Add to this bleak picture the border regions' shortage of healthcare resources and continual security problems, and the situation takes on an even grimmer tone. "I remember taking in an SPDC porter who stepped on a landmine. We could not contain his bleeding. He died," a surgeon working on the Burmese/Thai border reported. The Landmine Monitor has recorded cases of mine victims en route to hospitals intercepted by Tatmadaw soldiers and instructed to turn back and not to disclose the cause of their wounds to others. According to the report, medical practitioners estimate that 50% of all landmine victims die before receiving medical care. An account from the Landmine Monitor Report tells of the efforts of an itinerant, ethnic-based medical organization called Back Pack Health Worker Team, whose medics are all trained in emergency amputation, often performed on plastic sheets inside huts. When encountered by Landmine Monitor researchers, they asked for bone saws, as theirs had long since grown dull.

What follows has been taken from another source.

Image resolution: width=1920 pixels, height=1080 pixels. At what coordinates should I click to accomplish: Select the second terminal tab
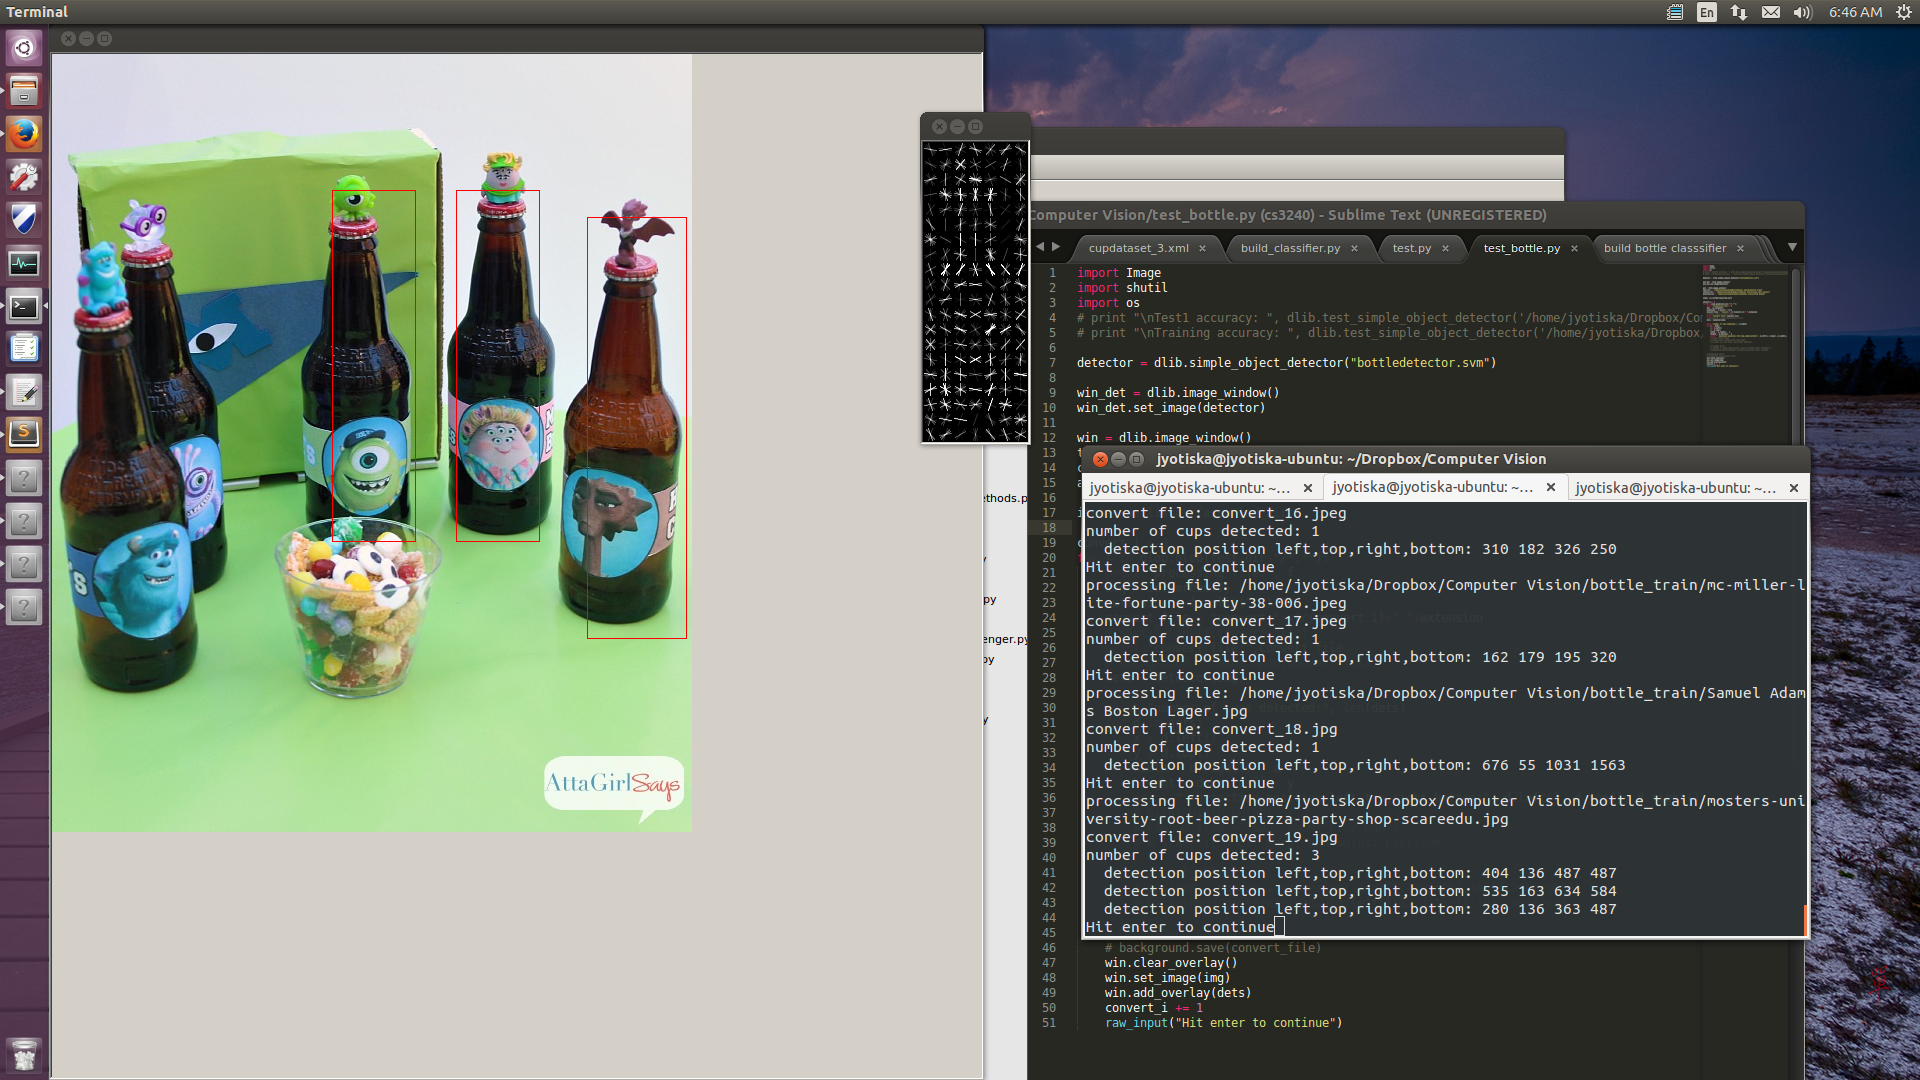point(1431,487)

The continued indiscriminate use of landmines augurs the protraction of the bloodshed and violence that has plagued Burma for decades. Furthermore, the growing production of munitions promises to fan the flames of the indiscriminate mine warfare in Burma. To combat these trends, the SPDC and all armed groups should be consistently pressed to cease mine use. Neighboring states who are party to the Mine Ban Treaty are being asked by the International Campaign to Ban Landmines to take a more pro-active diplomatic stance toward Burma's use of mines. UN Agencies and other humanitarian aid groups should also call for an immediate halt to mine use by all ethnic combatants and the Burmese military. As long as the government and ethnic armies fail to heed these recommendations, they sow seeds of a destruction that will remain long after the fighting ends.
This article is drawn from the Landmine Monitor Report 2000, for which the author was the primary researcher on Burma. Landmine Monitor was established by the International Campaign to Ban Landmines to systematically monitor and document nations' compliance with the 1997 Mine Ban Treaty and the humanitarian response to the global landmine crisis. Landmine Monitor, which is made up of civil-based organizations, complements the existing state-based reporting and compliance mechanisms established by the Mine Ban Treaty. The Landmine Monitor Report 2000 is the network's third annual report and was released just prior to the Second Meeting of States Parties in mid-September 2000.